Looking: Jonathan Groff in leather
by Michael Lyons
Queer As Folk pronounced part way through the first season that gay men might as well be dead when they turn 30. I remember at the time thinking, “Shit, I’m almost 20. I’ve only got a good 10 years to get in lots of sex and lots of relationships and lots of partying.”
Of course, life went on for Brian Kinney, and life’ll go on for me even when I turn 30, as it will for every other queer guy despite any anxieties about aging. Hopefully we can all move on. (Disclosure: I never watched beyond season one of QAF due to complete lack of interest.)
This week Patrick and boss Kevin are trying to get a demo ready for a presentation the next day as the Folsom Street Fair rages on outside the office.
I don’t have a whole lot to say about the episode as a whole. I thought it was the weakest of the four episodes so far; interesting as it was written by creator and producer Michael Lannan, as opposed to Andrew Haigh who penned the first three.
One thing I thought the episode caught really well was the idea of… I’ll call it the Gay Celebration Paradox. Events like Pride, or in this case the infamous Folsom Street Fair, where many gay guys feel the need to simultaneously judge/make fun of and also participate in/have fun at big gay events. Typified by when Patrick and company making snide comments about all of the activities going on around them, but still go out and enjoy them as well.
And I did truly adore the scene where they were shopping in the leather store, and Patrick was comment on some of the clothes:
Patrick: I wish I could wear it…
Agustín: No one’s stopping you.
Patrick: No, I’m saying I wish I was one of those people who could wear something like that and not give a shit.
Again, a scene after my own heart. This is a conversation I would have (and probably have had) with a friend in relation to clothing in general. I wish we’d explore issues of self-esteem, and the way gay culture exacerbates them, more in mainstream gay culture.
I still find it funny that, at least for me, the most exciting things the show explores is the job aspect of it.
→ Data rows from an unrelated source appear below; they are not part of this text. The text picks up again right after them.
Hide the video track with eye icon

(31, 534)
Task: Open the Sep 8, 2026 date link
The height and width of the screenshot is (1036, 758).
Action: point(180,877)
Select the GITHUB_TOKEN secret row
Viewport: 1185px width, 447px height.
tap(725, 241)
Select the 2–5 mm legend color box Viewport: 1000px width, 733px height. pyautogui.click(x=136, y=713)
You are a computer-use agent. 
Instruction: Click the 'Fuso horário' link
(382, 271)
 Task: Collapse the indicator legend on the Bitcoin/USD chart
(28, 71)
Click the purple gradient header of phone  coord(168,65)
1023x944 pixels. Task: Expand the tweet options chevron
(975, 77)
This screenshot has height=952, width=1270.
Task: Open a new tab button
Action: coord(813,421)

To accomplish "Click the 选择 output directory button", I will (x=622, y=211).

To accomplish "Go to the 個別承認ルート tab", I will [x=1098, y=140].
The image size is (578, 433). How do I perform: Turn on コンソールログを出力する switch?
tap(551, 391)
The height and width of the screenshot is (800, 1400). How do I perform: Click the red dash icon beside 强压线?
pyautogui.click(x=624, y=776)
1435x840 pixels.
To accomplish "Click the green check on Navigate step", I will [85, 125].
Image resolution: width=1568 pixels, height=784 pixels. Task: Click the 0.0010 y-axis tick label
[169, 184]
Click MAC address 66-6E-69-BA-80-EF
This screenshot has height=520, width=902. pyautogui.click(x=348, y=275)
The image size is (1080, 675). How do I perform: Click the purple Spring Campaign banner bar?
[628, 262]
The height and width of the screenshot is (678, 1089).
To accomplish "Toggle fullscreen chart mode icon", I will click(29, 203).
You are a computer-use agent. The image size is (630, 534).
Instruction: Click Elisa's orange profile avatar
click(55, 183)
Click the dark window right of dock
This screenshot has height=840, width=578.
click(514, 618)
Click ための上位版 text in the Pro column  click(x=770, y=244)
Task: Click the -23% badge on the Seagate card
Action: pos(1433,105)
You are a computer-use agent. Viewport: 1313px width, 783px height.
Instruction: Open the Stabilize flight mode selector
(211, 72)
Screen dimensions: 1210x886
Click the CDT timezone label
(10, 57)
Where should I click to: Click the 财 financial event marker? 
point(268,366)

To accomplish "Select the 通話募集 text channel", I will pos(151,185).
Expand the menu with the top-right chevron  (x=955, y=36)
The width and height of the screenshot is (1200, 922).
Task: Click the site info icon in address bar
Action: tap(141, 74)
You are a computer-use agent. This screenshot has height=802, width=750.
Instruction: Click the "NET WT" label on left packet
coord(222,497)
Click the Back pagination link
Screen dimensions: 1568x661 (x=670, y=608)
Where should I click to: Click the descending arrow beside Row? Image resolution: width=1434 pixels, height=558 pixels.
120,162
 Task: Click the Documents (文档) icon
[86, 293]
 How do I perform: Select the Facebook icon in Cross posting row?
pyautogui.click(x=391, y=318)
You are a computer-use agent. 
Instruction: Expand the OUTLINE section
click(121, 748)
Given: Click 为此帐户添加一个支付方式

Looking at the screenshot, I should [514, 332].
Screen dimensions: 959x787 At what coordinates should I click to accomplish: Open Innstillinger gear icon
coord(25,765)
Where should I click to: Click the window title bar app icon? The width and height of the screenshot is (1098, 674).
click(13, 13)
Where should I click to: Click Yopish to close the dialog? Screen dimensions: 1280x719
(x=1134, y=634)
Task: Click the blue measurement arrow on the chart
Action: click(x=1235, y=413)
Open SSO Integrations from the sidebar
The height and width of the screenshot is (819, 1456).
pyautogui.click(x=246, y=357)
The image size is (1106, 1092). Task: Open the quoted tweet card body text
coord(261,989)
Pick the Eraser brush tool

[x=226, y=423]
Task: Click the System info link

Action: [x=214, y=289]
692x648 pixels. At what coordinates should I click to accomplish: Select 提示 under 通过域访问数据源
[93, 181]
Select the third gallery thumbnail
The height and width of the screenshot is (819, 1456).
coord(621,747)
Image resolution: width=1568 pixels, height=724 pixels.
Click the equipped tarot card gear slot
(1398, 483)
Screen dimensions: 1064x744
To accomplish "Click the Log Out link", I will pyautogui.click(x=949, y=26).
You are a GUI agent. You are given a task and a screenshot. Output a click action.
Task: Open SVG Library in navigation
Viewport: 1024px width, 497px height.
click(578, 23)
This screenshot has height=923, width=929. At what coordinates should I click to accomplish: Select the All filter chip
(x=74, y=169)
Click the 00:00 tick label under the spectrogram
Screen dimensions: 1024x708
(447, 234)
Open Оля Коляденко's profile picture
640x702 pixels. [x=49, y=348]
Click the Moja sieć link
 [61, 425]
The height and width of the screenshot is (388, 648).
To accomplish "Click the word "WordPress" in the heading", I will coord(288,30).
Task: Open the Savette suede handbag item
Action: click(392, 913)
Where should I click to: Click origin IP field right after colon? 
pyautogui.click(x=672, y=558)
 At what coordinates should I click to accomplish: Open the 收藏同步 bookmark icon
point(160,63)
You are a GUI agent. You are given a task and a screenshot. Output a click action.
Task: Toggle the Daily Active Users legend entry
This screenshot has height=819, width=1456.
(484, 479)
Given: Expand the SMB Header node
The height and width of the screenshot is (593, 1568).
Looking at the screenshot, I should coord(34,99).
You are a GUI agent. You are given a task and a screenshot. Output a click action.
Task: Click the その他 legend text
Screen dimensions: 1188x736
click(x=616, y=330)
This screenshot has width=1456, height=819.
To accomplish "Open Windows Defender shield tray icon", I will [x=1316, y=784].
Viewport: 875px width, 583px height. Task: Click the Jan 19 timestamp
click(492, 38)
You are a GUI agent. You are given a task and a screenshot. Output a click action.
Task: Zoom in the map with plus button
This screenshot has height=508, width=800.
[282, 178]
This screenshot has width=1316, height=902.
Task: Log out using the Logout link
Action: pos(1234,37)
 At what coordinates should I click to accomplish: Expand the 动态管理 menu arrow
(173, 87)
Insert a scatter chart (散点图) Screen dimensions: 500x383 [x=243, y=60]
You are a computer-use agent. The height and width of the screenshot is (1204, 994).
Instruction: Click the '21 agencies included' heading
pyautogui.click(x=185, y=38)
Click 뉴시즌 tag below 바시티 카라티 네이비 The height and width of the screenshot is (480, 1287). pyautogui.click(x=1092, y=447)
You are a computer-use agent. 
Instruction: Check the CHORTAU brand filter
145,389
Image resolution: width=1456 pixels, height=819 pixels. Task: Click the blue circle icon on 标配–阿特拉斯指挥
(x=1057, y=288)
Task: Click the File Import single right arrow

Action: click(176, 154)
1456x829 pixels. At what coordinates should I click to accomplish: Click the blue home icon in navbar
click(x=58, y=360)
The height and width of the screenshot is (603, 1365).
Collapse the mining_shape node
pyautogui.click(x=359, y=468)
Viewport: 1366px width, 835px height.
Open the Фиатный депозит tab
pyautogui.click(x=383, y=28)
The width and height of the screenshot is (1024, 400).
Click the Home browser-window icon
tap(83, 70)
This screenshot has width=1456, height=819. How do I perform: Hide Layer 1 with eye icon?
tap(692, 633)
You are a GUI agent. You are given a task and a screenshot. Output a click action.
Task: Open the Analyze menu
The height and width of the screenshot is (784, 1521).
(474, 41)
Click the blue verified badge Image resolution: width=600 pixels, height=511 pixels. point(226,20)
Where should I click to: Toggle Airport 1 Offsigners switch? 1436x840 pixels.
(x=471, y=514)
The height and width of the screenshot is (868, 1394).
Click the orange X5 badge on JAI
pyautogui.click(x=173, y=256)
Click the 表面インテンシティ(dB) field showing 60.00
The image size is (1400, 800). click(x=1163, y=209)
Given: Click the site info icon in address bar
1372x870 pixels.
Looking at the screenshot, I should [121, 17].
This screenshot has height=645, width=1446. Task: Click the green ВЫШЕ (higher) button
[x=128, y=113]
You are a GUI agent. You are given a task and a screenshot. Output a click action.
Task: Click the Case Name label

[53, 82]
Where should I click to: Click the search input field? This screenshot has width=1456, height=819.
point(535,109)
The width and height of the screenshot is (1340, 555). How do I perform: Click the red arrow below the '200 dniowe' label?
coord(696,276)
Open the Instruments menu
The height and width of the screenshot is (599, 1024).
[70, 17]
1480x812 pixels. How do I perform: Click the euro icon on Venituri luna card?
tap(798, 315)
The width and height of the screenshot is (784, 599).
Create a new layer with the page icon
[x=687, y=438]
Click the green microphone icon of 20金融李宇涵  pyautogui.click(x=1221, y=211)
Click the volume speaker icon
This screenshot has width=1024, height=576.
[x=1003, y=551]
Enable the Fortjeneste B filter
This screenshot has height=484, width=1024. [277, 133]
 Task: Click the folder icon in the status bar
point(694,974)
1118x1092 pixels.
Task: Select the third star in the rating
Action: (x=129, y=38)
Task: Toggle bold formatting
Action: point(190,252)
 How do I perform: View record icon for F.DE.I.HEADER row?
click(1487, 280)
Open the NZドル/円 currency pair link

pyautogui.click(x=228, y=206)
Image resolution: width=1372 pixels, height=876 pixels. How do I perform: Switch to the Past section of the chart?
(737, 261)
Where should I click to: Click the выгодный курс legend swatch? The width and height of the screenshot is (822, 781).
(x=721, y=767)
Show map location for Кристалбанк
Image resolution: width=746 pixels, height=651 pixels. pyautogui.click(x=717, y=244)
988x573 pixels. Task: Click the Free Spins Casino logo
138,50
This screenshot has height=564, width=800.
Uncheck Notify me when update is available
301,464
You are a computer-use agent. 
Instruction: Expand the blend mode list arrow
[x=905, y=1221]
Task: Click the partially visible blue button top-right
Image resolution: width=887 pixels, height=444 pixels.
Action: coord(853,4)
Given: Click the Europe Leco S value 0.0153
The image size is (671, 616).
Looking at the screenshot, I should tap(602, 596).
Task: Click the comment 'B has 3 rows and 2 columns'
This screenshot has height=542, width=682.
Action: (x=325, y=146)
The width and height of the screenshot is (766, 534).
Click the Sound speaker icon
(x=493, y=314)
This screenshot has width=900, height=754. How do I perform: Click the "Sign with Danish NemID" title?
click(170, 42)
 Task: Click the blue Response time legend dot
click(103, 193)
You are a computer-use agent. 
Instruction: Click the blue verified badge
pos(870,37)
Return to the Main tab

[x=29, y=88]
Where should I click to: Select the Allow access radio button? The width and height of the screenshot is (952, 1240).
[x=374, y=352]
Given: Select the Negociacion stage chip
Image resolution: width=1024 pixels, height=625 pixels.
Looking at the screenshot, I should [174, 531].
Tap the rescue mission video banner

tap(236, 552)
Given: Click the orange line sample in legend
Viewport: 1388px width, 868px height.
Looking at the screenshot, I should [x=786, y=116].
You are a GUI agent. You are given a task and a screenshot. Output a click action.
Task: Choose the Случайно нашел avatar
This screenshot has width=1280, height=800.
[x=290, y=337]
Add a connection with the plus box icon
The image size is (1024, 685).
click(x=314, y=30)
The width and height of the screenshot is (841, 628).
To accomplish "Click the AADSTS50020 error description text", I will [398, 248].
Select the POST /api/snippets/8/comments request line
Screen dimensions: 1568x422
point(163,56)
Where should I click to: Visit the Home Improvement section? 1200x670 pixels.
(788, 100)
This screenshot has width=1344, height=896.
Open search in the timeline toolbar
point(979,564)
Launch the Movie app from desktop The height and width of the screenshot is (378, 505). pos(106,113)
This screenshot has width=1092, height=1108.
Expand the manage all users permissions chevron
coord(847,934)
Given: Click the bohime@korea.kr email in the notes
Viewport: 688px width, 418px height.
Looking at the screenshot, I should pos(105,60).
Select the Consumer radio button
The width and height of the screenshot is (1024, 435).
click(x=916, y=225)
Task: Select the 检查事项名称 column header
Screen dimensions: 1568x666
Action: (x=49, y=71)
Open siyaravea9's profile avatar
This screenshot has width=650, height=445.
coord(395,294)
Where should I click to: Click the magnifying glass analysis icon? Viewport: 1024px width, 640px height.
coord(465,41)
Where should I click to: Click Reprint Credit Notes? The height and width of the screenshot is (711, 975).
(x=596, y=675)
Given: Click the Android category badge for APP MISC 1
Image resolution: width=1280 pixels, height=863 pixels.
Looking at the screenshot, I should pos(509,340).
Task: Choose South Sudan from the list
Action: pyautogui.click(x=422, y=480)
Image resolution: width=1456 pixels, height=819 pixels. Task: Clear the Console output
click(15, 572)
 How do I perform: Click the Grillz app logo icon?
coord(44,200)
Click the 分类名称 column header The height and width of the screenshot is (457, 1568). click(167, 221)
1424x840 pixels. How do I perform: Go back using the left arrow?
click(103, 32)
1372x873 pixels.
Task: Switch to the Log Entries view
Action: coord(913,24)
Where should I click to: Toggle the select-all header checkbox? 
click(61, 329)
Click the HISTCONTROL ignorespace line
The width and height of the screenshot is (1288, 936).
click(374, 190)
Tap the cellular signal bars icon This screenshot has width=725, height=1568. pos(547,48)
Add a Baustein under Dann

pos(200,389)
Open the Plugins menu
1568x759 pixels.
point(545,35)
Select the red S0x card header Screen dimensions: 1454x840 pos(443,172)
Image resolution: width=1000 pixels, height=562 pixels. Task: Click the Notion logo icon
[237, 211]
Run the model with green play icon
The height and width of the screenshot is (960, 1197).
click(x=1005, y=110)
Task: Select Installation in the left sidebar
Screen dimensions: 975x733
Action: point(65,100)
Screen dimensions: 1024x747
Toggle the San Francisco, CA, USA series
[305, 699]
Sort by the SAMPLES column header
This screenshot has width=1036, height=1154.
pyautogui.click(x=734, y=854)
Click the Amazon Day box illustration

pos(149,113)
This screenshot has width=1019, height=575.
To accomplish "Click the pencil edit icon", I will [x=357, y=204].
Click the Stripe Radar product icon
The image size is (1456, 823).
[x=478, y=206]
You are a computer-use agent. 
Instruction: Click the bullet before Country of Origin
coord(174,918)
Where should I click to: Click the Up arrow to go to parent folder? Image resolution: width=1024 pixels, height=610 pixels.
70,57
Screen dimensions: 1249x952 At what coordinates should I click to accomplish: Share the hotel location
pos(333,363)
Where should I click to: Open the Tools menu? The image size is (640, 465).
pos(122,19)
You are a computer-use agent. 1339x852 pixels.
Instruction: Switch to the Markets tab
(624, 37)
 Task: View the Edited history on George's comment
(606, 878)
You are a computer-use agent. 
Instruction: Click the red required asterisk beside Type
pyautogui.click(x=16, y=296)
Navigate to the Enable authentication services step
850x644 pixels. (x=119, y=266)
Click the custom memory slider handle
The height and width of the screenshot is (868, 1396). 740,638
I love seeing Patrick as a video game designer, that’s something cool and new for me!
In episode four, certainly the strongest element, and the part I most enjoyed, was Dom meeting up with Lynn (the guy he met naked in the steam room) for lunch, and to discuss his plans to open an authentic Portuguese chicken restaurant. There’s a lot at stake in these interactions, because Dom’s character is sympathetic, and the tension is we want to see him succeed.
We also learn in this episode (or maybe I just forgot until this moment) that he’s nearing 40. Nearing 40 and trying to start a new life as a business owner. I know it doesn’t read like riveting stuff on paper, but that’s interesting and is a big “Screw you!” to the Queer As Folk death-at-30 school of thought.
Agustín’s story, which was a big focus in this episode, doesn’t work for me. I really liked the interactions between boss Kevin and Patrick, and setting up boss Kevin in this frustrating, somewhat loveless relationship. So some of the dynamics were interesting, despite it being a fairly weak overall.
But as we’ve established, life, and the series, will go on.